« En ce moment, les gens ont tendance à se définir dans les extrêmes. Soit vous êtes pro-Israëlien, et alors cherchez des excuses pour l’occupation. Soit vous êtes pro-Palestinien et trouvez des excuses au terrorisme. Je n’entre dans aucune de ces catégories », annonce d’emblée Elad Lahav, un jeune israélien de 27 ans, invité par l’organisme Palestiniens et Juifs unis (PAJU) à prononcer une conférence à Montréal. Élevé dans un kibboutz à deux kilomètres au nord de la bande de Gaza, il a participé à des camps qui rassemblaient des jeunes palestiniens et israéliens. Puis c’est le service militaire obligatoire, au milieu des années 90, alors que les accords d’Oslo faisaient rêver d’une paix prochaine.

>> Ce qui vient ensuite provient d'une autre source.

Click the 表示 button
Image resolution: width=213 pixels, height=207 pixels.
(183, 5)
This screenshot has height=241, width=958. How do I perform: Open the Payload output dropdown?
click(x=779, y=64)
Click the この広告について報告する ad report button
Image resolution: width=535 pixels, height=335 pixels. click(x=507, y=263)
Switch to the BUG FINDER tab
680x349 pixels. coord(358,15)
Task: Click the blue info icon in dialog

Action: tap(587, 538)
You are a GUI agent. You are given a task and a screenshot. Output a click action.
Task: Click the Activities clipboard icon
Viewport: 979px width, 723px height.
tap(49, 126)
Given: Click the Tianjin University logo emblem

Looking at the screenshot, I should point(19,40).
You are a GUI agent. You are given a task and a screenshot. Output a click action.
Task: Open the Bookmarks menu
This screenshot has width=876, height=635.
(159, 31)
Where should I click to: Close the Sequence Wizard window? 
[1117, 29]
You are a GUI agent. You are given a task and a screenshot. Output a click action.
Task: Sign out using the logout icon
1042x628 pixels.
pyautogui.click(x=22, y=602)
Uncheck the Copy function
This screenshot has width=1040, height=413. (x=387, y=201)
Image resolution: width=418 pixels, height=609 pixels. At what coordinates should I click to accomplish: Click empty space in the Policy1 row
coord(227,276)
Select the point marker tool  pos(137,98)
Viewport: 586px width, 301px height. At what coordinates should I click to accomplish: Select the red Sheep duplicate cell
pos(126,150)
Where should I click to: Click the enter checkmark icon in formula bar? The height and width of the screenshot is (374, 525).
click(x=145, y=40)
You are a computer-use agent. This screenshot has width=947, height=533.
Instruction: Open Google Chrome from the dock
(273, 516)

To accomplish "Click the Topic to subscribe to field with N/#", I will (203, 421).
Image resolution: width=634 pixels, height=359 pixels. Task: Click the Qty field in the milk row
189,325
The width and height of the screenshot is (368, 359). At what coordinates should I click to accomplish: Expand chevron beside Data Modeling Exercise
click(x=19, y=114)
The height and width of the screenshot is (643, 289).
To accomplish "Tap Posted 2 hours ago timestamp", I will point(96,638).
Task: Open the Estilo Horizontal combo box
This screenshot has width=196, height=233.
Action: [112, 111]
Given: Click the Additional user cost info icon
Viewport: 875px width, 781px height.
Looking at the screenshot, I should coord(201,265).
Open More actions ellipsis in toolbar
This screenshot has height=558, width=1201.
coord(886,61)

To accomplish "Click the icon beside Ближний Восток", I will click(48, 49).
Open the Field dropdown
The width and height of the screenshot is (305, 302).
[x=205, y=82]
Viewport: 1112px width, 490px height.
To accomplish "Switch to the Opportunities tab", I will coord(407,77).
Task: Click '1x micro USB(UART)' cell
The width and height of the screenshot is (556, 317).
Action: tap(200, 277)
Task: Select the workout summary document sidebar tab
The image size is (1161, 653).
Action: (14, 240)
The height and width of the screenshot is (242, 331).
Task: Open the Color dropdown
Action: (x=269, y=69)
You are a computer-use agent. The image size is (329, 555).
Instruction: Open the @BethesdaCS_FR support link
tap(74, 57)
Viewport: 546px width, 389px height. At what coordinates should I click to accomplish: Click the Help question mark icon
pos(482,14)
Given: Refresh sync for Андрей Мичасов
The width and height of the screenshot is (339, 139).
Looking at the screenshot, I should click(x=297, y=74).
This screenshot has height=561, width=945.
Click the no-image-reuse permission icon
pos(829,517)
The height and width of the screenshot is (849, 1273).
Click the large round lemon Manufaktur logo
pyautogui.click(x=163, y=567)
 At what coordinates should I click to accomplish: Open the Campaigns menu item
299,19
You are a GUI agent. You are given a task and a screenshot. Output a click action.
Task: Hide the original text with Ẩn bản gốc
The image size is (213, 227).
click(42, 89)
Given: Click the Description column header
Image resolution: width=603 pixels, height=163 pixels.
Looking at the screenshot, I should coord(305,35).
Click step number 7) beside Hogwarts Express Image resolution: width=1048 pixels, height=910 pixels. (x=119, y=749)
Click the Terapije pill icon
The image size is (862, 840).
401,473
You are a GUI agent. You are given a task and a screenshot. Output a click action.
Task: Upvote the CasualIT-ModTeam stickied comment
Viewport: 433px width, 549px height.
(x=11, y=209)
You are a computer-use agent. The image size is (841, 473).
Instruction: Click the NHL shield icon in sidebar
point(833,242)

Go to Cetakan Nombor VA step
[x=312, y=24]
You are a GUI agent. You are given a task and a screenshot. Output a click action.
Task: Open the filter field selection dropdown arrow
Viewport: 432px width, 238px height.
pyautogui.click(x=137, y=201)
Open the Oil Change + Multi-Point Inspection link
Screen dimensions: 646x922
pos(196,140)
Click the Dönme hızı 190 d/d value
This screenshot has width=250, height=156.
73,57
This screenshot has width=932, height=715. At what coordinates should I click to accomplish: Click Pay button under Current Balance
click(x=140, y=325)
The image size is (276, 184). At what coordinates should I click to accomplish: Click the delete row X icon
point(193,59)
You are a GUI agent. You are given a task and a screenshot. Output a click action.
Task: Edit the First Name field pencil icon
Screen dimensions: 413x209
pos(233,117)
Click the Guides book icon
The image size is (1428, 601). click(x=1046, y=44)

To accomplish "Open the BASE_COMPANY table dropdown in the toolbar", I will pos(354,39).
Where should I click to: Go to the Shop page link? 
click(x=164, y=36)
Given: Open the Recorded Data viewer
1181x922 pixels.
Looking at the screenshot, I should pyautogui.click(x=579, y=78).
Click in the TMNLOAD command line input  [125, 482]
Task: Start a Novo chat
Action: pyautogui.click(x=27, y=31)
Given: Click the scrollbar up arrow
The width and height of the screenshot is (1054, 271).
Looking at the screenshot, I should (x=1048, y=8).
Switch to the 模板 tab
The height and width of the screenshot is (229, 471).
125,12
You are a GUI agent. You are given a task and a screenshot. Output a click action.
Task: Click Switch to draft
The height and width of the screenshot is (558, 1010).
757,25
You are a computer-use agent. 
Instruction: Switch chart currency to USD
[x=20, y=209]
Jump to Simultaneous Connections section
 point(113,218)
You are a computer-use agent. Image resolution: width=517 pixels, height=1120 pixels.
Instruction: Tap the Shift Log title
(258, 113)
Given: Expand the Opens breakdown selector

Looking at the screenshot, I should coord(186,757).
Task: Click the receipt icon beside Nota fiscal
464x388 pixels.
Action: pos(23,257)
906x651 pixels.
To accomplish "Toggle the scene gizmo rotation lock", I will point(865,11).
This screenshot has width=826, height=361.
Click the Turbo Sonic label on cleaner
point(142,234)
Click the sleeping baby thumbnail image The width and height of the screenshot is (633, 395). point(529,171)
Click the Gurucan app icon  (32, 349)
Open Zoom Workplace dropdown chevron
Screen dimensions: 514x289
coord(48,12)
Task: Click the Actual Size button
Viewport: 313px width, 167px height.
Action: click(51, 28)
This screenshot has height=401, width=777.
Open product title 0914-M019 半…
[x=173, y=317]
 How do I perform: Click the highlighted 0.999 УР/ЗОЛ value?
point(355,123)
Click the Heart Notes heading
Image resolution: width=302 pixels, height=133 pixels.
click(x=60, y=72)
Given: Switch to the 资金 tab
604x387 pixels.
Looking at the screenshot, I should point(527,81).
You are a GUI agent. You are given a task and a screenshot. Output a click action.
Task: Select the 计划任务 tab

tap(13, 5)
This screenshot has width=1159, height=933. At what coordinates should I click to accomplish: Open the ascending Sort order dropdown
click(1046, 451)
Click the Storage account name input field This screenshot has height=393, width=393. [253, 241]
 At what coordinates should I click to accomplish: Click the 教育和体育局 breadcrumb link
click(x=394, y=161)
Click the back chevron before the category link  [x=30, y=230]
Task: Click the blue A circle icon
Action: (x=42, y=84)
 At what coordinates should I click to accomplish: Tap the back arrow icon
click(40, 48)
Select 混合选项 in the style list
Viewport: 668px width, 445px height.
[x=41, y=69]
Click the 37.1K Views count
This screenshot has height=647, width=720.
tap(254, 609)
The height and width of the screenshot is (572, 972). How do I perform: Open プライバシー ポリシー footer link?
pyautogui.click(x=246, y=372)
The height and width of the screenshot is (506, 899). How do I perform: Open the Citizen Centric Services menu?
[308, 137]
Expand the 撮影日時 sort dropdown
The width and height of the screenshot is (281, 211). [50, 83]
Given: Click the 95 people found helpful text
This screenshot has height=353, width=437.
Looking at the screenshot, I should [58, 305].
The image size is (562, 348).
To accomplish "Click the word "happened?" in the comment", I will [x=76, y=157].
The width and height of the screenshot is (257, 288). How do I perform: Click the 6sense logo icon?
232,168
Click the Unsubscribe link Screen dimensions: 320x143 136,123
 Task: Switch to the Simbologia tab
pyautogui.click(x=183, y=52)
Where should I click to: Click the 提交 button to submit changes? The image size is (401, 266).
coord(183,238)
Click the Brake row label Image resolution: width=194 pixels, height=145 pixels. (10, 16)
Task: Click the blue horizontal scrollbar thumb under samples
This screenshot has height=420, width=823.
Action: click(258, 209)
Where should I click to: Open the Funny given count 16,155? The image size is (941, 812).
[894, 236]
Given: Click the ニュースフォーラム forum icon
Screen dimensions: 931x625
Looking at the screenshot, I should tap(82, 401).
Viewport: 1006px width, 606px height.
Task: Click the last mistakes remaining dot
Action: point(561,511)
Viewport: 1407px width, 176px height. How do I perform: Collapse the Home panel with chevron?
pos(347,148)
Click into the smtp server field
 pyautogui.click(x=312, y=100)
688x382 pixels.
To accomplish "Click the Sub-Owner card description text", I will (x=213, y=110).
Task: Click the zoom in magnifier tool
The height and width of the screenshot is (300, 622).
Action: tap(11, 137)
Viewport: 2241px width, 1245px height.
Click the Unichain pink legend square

Son baptême de l’Intifada, il ne le reçoit qu’en janvier 2001, lorsqu’il doit servir à Ramallah. Une poignée de soldats israéliens y recevaient l’ordre de disperser les milliers de manifestants qui déambulaient chaque vendredi. « Lorsque le ciel devient noir de pierres jetées vers toi, tu as peur pour ta vie, et puis tu jettes tes grenades lacrymogènes et tes balles de caoutchouc », se justifie-t-il. L’agitation passée, vient le temps de la réflexion. « Il n’y avait pas de raisons de disperser ces manifestations », poursuit-il. Pour lui, l’armée n’avait tout simplement rien à faire là. « Je ne blâme pas les simples soldats, mais bien le gouvernement et l’état-major de l’armée qui nous mettaient dans ces situations impossibles », fulmine-t-il.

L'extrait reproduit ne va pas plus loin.